==== Information given ====

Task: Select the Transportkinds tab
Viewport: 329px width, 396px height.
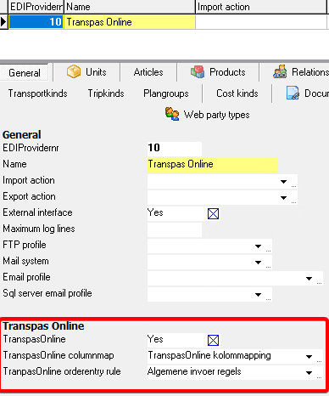Action: point(37,93)
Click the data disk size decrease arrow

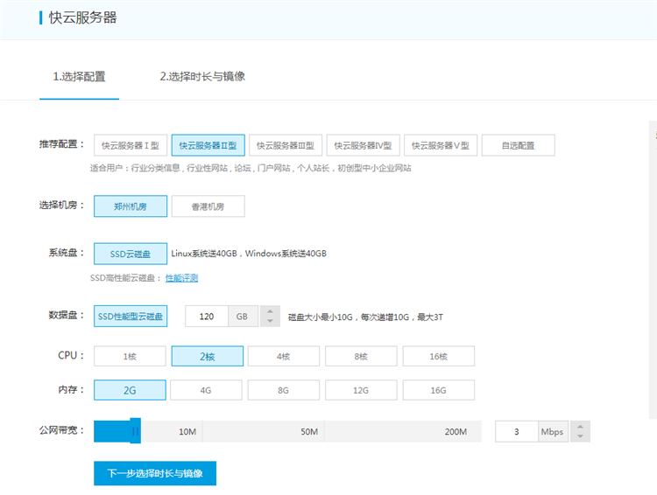[x=270, y=321]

====

§ Short exercise
Rewrite the entries, changing "arrow" to "button" and keeping everything else the same. Leave out the pictures.

§ Task solution
Task: Select the Transportkinds tab
Viewport: 329px width, 396px height.
Action: point(37,93)
Click the data disk size decrease button

[x=270, y=321]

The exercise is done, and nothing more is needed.